Analyzing the Guidelines: It Can't All Be Level I
The demand for total joint arthroplasty continues to rise, resulting in a steady increase in the number of primary total hip and knee replacements every year. Unfortunately, as these numbers rise, so will the number of periprosthetic joint infections (PJIs). The economic burden and patient morbidity associated with PJI has resulted in the creation of multiple orthopedic societies and committees focused on formulating “best practice” guidelines in order to reduce the rates of PJI as much as possible.
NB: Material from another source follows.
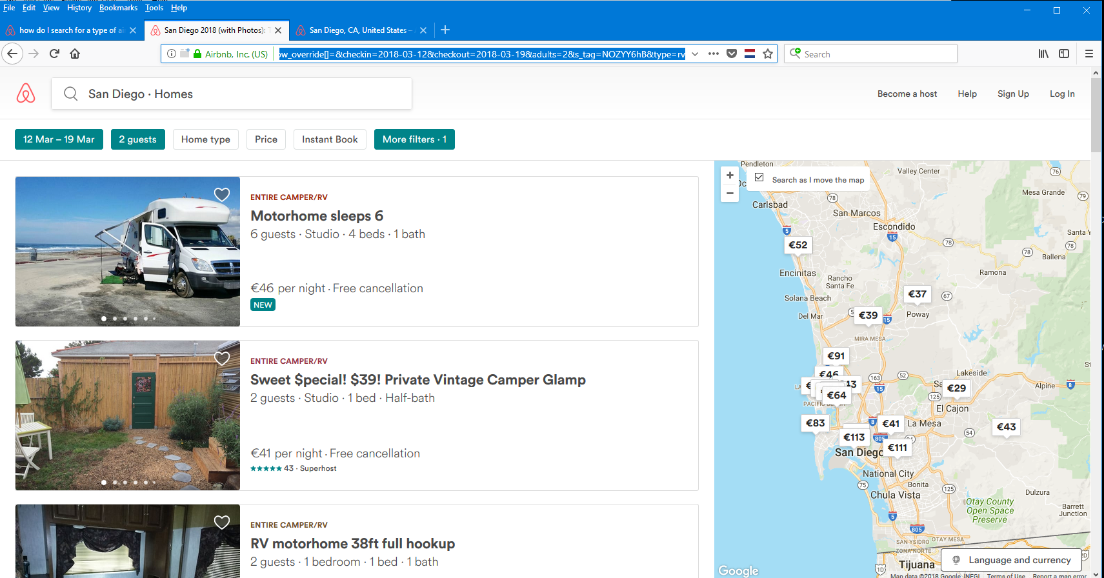Open Language and currency button
The width and height of the screenshot is (1104, 578).
pyautogui.click(x=1012, y=560)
The new guidelines for surgical site infection (SSI) prevention by the Centers for Disease Control and Prevention (CDC) recently forced the orthopedic community to critically analyze the current literature. Dr. Javad Parvizi’s editorial elegantly notes that many areas of infection prevention and treatment are not well evaluated, and many of our day-to-day practices are based on low levels of evidence. Level I studies continue to be a costly and time-consuming challenge due to the already very low SSI rate, and, in order to show an improvement in this rate, thousands of patients are required for study. This makes a multicenter approach necessary to ensure adequate power, and a multicenter study often requires significant resources and funding outlets. These requirements have resulted in many of our practice recommendations being based on retrospective reviews, which have inherent methodological limitations. The retrospective nature of these studies lacks the experimental design necessary to confidently make treatment recommendations; however, they do allow us to look at what strategies have been tried, and in essence, how well they worked. Although level III and IV studies do not allow us to compare treatments head to head, they do give us some insights into viable treatment strategies and should not be completely disregarded. The results of retrospective studies allow us to design prospective experiments based on what we have observed as successful treatment modalities in particular patient cohorts.
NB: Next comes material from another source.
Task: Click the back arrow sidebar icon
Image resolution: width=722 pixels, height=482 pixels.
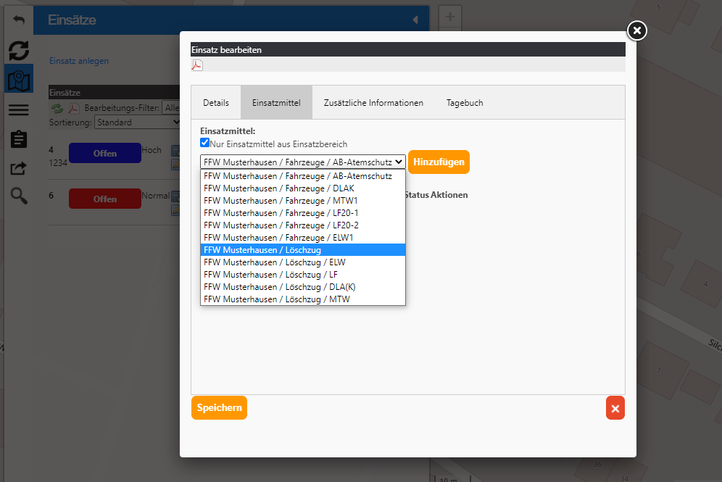Action: pyautogui.click(x=19, y=20)
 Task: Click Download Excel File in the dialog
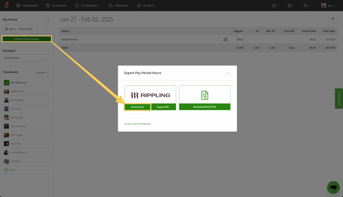click(x=205, y=107)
An alternative approach for evaluating new and existing treatment strategies is through basic science translational research. Future advancements in PJI diagnosis and treatment will likely be founded upon translational research efforts from clinician scientists testing treatment protocols both on the benchtop and in animal models. The most glaring knowledge gaps in PJI should be identified through the combined efforts of the CDC, the Musculoskeletal Infection Society, the American Academy of Orthopaedic Surgeons, and the Orthopaedic Research Society. Coordinated efforts should be made and strategies executed to systematically fund translational projects that answer these questions. Translational studies will be able to safely and methodically evaluate new and even established treatment protocols for PJI in a cost-effective manner.
We have made great strides in the prevention and treatment of PJI over the past 2 decades. When working together as a cohesive profession, we will undoubtedly continue to advance our knowledge base and improve treatment recommendations for our patients.